My only serious issue I have is that one man is running around murdering people without much struggle, however even peasants knew how to defend themselves, and people never were alone; they were ALWAYS with friends and/or family because life was so hectic that violence, bandits and mugging was commonplace; sometimes, peasants with nothing more than flails, pitchforks, hammers, hatchets, etc., would be attacked while farming and they would literally group up and fight back without thinking -- peasants sometimes killed entire groups of bandits or, very rarely, soldiers if the peasants caught them with sudden surprise. Even noblewomen knew how to use a sword.

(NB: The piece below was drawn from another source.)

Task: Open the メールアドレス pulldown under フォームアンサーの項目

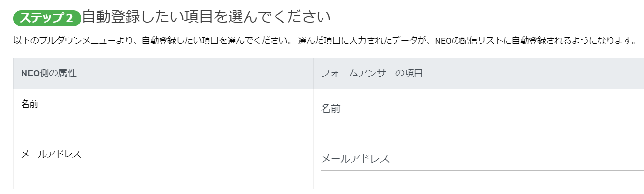Action: pos(483,159)
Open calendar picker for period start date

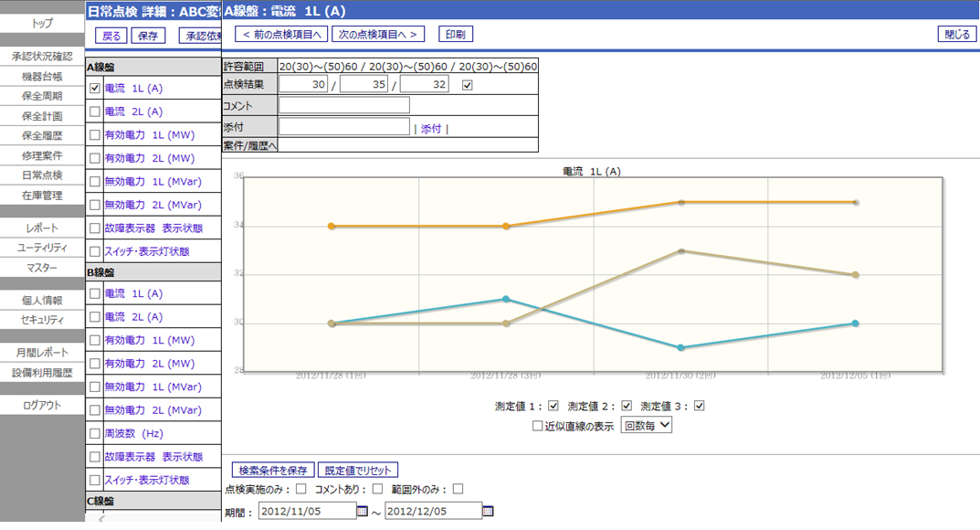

I like how you diversify the culture, such as using Welsh, Nordic and Scottish names. It adds flavour to the story, however a foreigner would not be treated well. In 1302, 2,000 Frenchmen were murdered in Bruges solely because they were French, because the Flemish hated the French that much back then. Thus, there is no way Englishmen would associate themselves with Saxons, Scots or Vikings, but instead would start conflict with them.
Does this mean you have to rewrite the story to best suit my comments? Of course not, this is your story, not mine, so you're allowed to do things your way, but I just wanted to comment about what I know (I am not saying I'm right, so if I'm wrong about something you're allowed to tell me so), and on YouTube there is an excellent documentary called Weapons That Made Britain (Others such as Conquest and Warriors are good too) that I would recommend watching; I just mentioned all these things in case you were interested.
I also like how you mention the inflammation of a lymph node about the woman, though such sicknesses would be affecting hundreds of people and they'd be dying on the streets moaning and crawling around in mud (Like in Monty Python's Quest of the Holy Grail, for despite being a comedy, the muddy village scene was a brilliant portrayal of Medieval life).